While there are a handful of funeral co-operatives in Nova Scotia, including one in Musquodoboit, there aren’t any in Halifax.
Charest said he’s looking forward to visiting Halifax and sharing his knowledge of how funeral co-operatives benefit the communities they serve.
“Generally, it is more affordable ... We can provide a full range of services as any other funeral home while not pursuing profit in doing so,” Charest said. “In Quebec it has an impact on the price of all funerals. As soon as a co-op is in a community, the competitors have to lower their prices as well so this effects you positively whether or not you’re a co-op member.”
Charest said because co-op members are owners, they decide together what services are appropriate for their respective co-op.
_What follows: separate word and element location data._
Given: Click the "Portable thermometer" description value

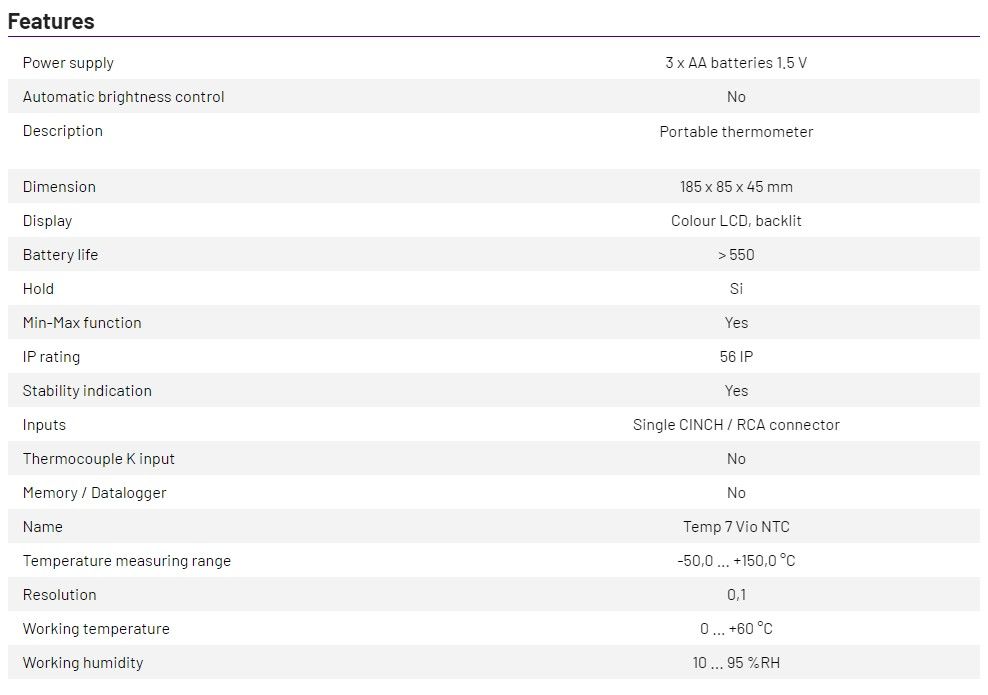Looking at the screenshot, I should coord(736,132).
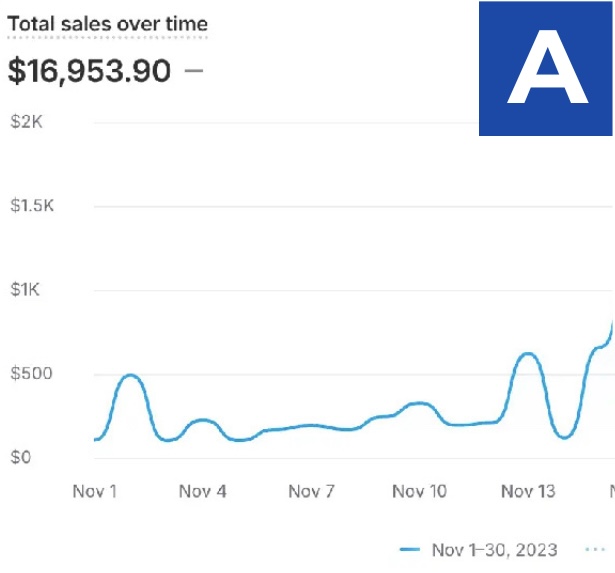
Task: Toggle the dotted comparison legend marker
Action: pos(595,549)
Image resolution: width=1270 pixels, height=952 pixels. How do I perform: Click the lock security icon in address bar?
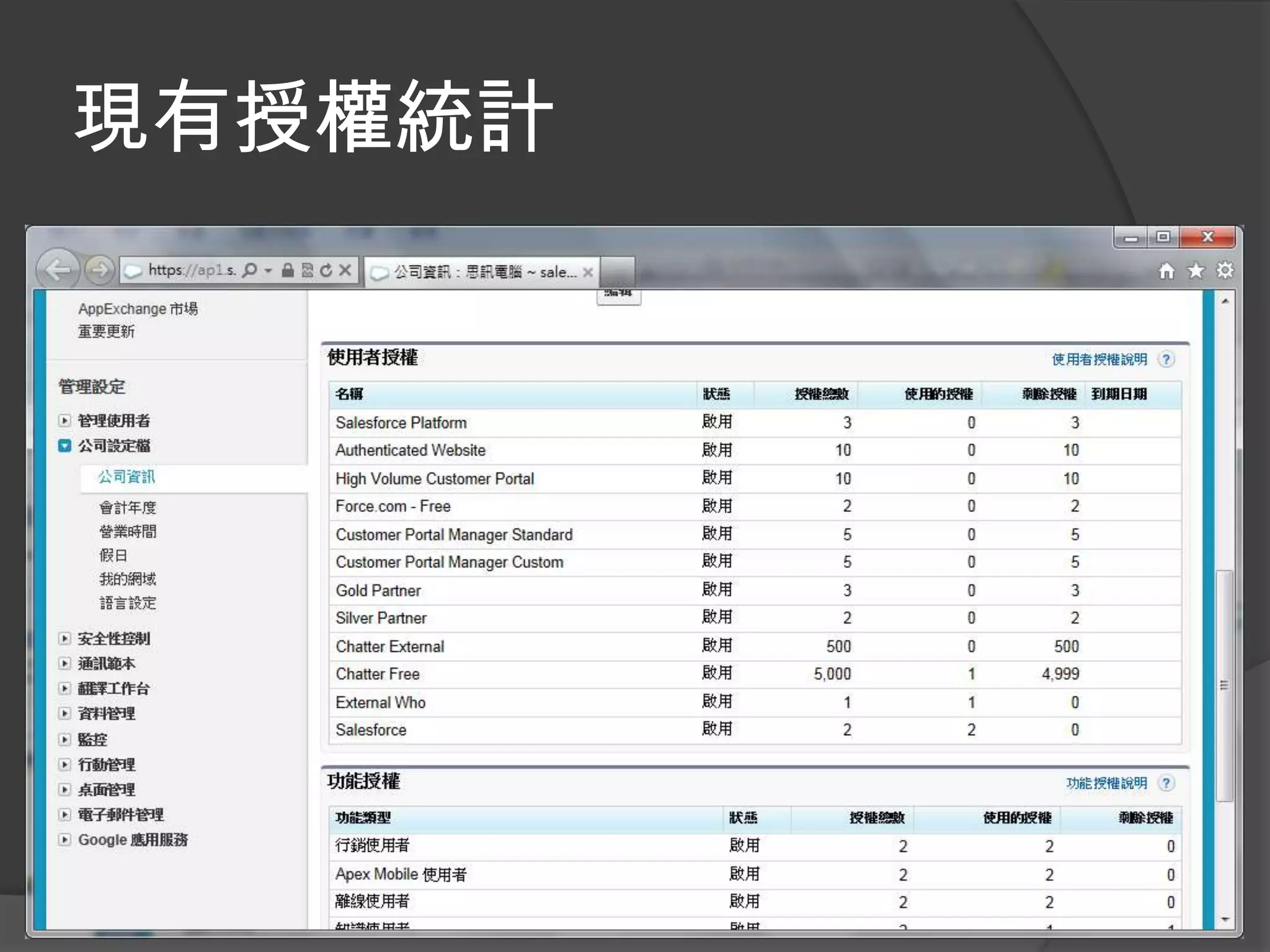288,270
“All it takes to make a co-op is to never start with the money. Always start with the people,” he said.
The meeting takes place Sept. 27 from 4 p.m. to 5 p.m. at 1800 Argyle St. (World Trade & Convention Centre), Suite 801, Halifax (Saint Mary’s Executive and Professional Development).
Everest, a US-based funeral planning and concierge service, recently released research that found Nova Scotia had the highest funeral costs ($10,495 on average) when compared with other provinces.
In Halifax, it was even more expensive, with the average $11,152 price tag making it the highest among Canadian cities.
The average cost of a traditional funeral in Canada overall is $9,790
Everest Research also found that while 90 per cent of Canadians agree that pre-planning their funeral would significantly reduce pain and hardship on their family at the time of their death, only nine per cent have done so.